Who's Running For Texas Comptroller? Also, What the Heck is a Comptroller?
Early voting starts Monday for the November 4th elections.
But before you head to the polls, KUT wants to make sure you know what you're voting on. Not only on who's running, but on what the office they're running for actually does. To do just that, All Things Considered host Nathan Bernier is going to spend the rest of the week talking with KUT's political reporter Ben Philpott.
Ben: I guess we should start with how the office is pronounced. Some people hit the letters M and P when they say "Comptroller." Others pronounce it like the word "Controller." The state's spelling, Comptroller, comes from the Old English spelling. When American governments were getting set up, they often took the Old English spelling. But what about the pronunciation?
"Now that's the argument, right, is do you pronounce it 'Controller' or 'Comptroller?' And I think, it's just like, if you've ever helped pick a jury in Texas it's called Voir Dire (vuh-DIRE) and if you go up north it's Voir Dire (vwah-DEER-aye). So it's really which side of the Red River you’re on is how you pronounce it," former director of the UT Law School Legislative Lawyering Clinic Huge Brady said.
So what does the office do? The simple answer: it deals with the state's money.
"The Comptroller is, the best way to say it is, the chief financial officer, pretty much, of the state. Tax collector is one of the major duties of the Comptroller's office. And then also policing that collection. If people are not paying their taxes, they actually have police power," former state representative and budget writer Talmadge Heflin said.
And then there's the role the office plays in spending that money. The Comptroller is constitutionally required to estimate how much money lawmakers have to spend on a state budget. And then once a budget bill is passed, the office must certify that the state will collect enough tax dollars to pay the bill.
Nathan: OK – now let's get into the race for Comptroller. Who's running?
Ben: The top two candidates are Republican State Senator Glenn Hegar and Democrat Mike Collier. Hegar has been in the Legislature since 2003. He's most famous for writing the state's new abortion law in the 2013 special session. It's a point he brought up when trying to make it out of a crowded Republican primary.
Nathan: But the comptroller's office doesn't deal with abortion?
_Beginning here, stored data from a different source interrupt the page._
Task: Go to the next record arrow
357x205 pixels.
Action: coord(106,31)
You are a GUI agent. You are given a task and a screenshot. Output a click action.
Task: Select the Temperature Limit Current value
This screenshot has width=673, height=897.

Ben: Right, and if you go on Hegar's website, you won't see much about abortion other than endorsements from anti-abortion groups.
Nathan: What would he push as Comptroller?
Ben: Basically, what you'd hear out of any Comptroller candidate: Cut small business regulations and taxes, focus on customer service and limiting the role of the Comptroller's office, eliminating waste in state spending and increasing transparency. He also took some heat on the campaign trail this spring for a video that showed him talking about eliminating property taxes.
Nathan: But what's wrong with eliminating property taxes?
Ben: Property taxes are very unpopular, especially among Tea Party groups. But shifting property taxes to sales taxes would double or even triple current sales taxes. And that's also an unpopular idea.
Nathan: What about his opponent, Democrat Mike Collier?
Ben: Collier is an accountant. He made partner at Price Waterhouse Coopers in Houston and was also CFO of a Texas oil company. And he's focused his campaign on his experience. He released a new ad this week taking a jab at his opponent's work as a farmer and highlighting his work as an accountant.
Nathan: So does the accountant's plan for the office look very different than what Hegar has laid out?
Ben: Not really, although Collier would say he has the experience needed to put his ideas to work. His plan, like Hegar's, focuses on ending waste and abuse in state spending. He also wants to bring back the Texas Performance Review, which is an audit of state agencies and programs that focuses on wasted spending. Those reviews were removed from the Comptroller's office when lawmakers thought a previous office holder, Carole Keeton Strayhorn, was using them for political gain.
On the campaign trail, Collier likes to highlight mistakes made by the current Comptroller, Susan Combs. That includes the data breach that left the social security numbers of millions of current and former government employees unprotected, and the office's 2011 revenue estimate that ended up being wrong by $11 billion. That estimate, in part, lead to massive education cuts and a $15 billion dollar cut in the state budget.
Voters will have a chance to see how these candidate stack up in a debate on October 29th. It's being hosted by our friends over at Time Warner Cable News.